If you often feel extremely tired and it doesn’t get better with rest, check with your doctor. The doctor will evaluate it along with any other symptoms in order to determine what’s causing it and what can be done about it.
Symptom 8: Persistent Cough
Coughs are expected, of course, with colds, the flu, and allergies. They are also sometimes a side effect of a medication. But a very prolonged cough — defined as lasting more than three or four weeks — should not be ignored, says Ranit Mishori, MD, assistant professor and director of the family medicine clerkship at Georgetown University School of Medicine in Washington, D.C. That kind of cough warrants a visit to the doctor. It could be a symptom of cancer, or it could indicate some other problem such as chronic bronchitis or acid reflux.
Your doctor will take a careful history, examine your throat, check how your lungs are functioning, and, especially if you are a smoker, perhaps order X-rays. Once the reason for the coughing is identified, the doctor will work with you to determine a treatment plan.
Symptom 9: Urinary Problems
As men age, urinary problems become more frequent, says Yu. He’s talking about the urge to urinate more often, a sense of urgency, and a feeling of not completely emptying the bladder. “Every man will develop these problems as he gets older,” he says. “But if you notice it and it concerns you, you should seek attention.” That’s especially true if the symptoms get worse.
Your doctor will do a digital rectal exam, which will tell him whether the prostate gland is enlarged. The gland often enlarges as a man ages. It’s typically caused by a noncancerous condition called benign prostatic hyperplasia or BPH. Your doctor may also order a blood test to check the level of prostate-specific antigen or PSA. PSA is a protein produced by the prostate gland, and the test is used to help determine the possibility of prostate cancer. If the doctor notices abnormalities in the prostate or if the PSA is higher than it should be, your doctor may refer you to an urologist and perhaps order a biopsy.
Symptom 10: Blood Where It Shouldn’t Be
“Anytime you see blood coming from a body part where you’ve never seen it before, see a doctor,” Lichtenfeld says. “If you start coughing or spitting up blood, have blood in the bowel, or blood in the urine, it’s time for a doctor visit.”

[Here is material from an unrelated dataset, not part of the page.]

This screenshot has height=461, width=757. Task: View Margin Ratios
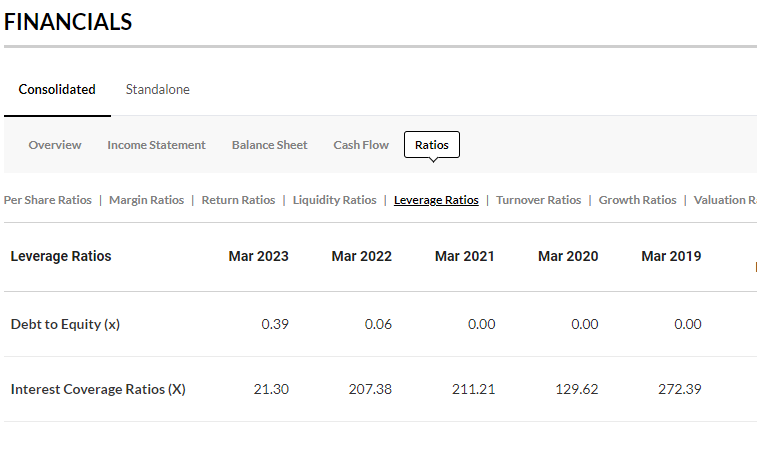click(146, 200)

Mishori says it’s a mistake to assume blood in the stool is simply from a hemorrhoid. “It could be colon cancer,” he says.
Your doctor will ask you questions about your symptoms. The doctor may also order tests such as a colonoscopy, which is an examination of the colon using a long flexible tube with a camera on one end. The purpose of a colonoscopy is to identify any signs of cancer or precancer or to identify what else might be causing the bleeding.